I am fortunate that my father is my greatest fan, although, perhaps because his original language was German, it has taken me years of patient listening and translation to recognize this fact. Recently, after receiving a biography of Charles Darwin for his 89th birthday, he has taken to comparing me to Darwin.
I would certainly be more modest, recognizing that the ideas I write about draw on the work of great thinkers and researchers, together with my own clinical experience. One of these great minds is Sigmund Freud. His discovery of the unconscious, his greatest contribution, is so much a part of the way we think and behave that is difficult to appreciate the revolutionary nature of this idea. Even before he used the term unconscious, in his work as a neurologist, his original discovery was that symptoms have meaning.
Freud did not write very much about development under age three, perhaps because there was only so much he could do. However we do know that when he was a toddler his younger brother died. I wonder how much this early experience, and his mother's concurrent grief over the loss of her child, influenced the development of Freud's theories, though perhaps in a way that he himself was not conscious of.
Fortunately the next wave of researchers, including such great minds as John Bowlby, Peter Fonagy and Ed Tronick, and many others in the growing discipline of infant mental health, have focused on early development, showing that not only does behavior have meaning, but also how that meaning is co-created in relationships.
Here is an example. I have written on this blog about my growing recognition of the significance of sensory processing challenges in development. While such a trait may originate in the child, it immediately takes on meaning within relationships. A newborn that is not cuddly and does not like to be held may evoke feelings of shame and even depression in a mother. A father who himself had sensory processing challenges but was physically abused because of his difficulties may be overwhelmed with anxiety in the face of his child's similar problems. The child's behavior takes on meaning in the context of the parent-child relationship. When a child is a newborn, it may be relatively easy to identify the relational nature of these problems. But when a child is older, there are layers of complexities, such as learning difficulties and concurrent self esteem issues that may accompany sensory processing challenges, or marital conflict that may occur in the face of a child who is struggling. These complexities are usually out of a parent's awareness, or, returning to Freud's term, unconscious.
As a society we have come far from this idea of looking for the meaning of behavior. Instead we treat only the symptom. Thus a child who has sensory processing challenges, unless he is working with an occupational therapist trained in infant mental health, may be treated by brushing, or listening to tapes designed to "re-program" his brain. Many parents have told me that they are actively discouraged from participating in the therapy. Yet if parent and child are separated in this way, the meaning of a symptom within the context of relationships is never discovered.
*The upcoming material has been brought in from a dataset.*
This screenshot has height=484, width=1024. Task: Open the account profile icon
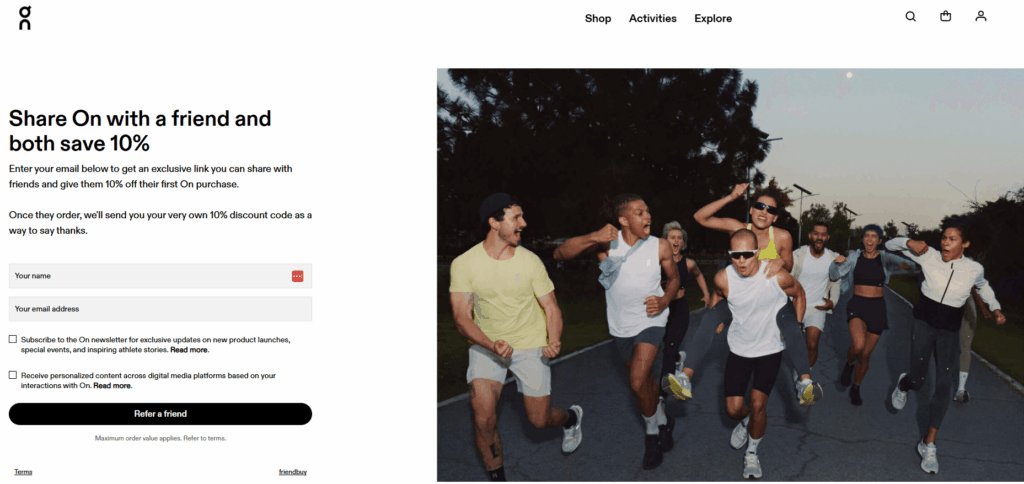pyautogui.click(x=981, y=16)
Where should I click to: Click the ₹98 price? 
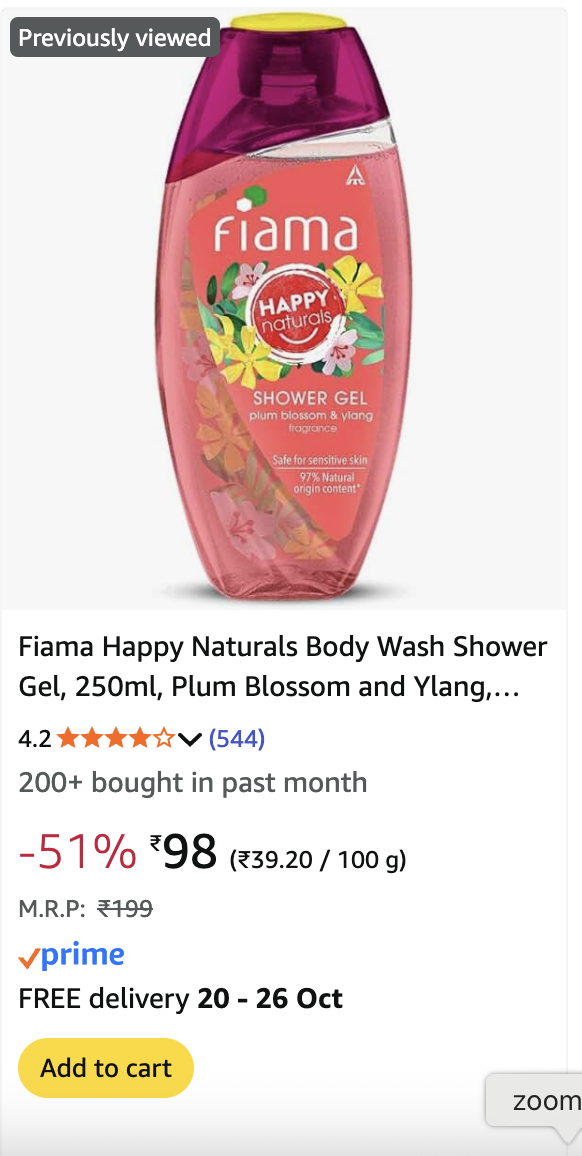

In mental health care, this shift away from the search for meaning is due at least in part to the birth of "biological psychiatry" and the hope that complex emotional struggles have a simple chemical explanation that can be solved with a drug.
On the list serve of the American Psychoanalytic Association there is currently an active discussion about the issue of CPT codes. In order for a service to be covered by insurance, a clinician must provide both a diagnostic code and a code for the type of service. An underlying problem is that our system of diagnosis, largely based on the DSM (Diagnostic and Statistical Manual) is organized by symptoms, not by meaning. Clinicians who are used to helping people to discover meaning are restricted by a system that reduces these complex meanings to a number that corresponds to a list of behaviors. It is a deeply entrenched issue related to the whole structure of the health insurance industry and of our health care system. It is further complicated by the rise of electronic medical records and concurrent implications for confidentiality. Helping people to discover meaning that may be unconscious often involves intimate and private conversations.
This brings me full circle to my father's flattering comparison. It is indeed true that I am motivated not only to help the individual children and families I work with, but also to promote a paradigm shift in how we as a society understand human development, and, in turn, support newborns, young children and families.
Though my father is a magazine publisher, he is not a big fan of social media. He told me that Darwin kept his discoveries to himself, partly in fear of upsetting the mainstream thinking, until he had it all written down in the Origin of Species. My father suggested that I concentrate my efforts on producing my own analogous work.
He has a point. However, I choose to embrace the age of social media, and so aim to move our thinking one blog post at a time (although another book will also be forthcoming.)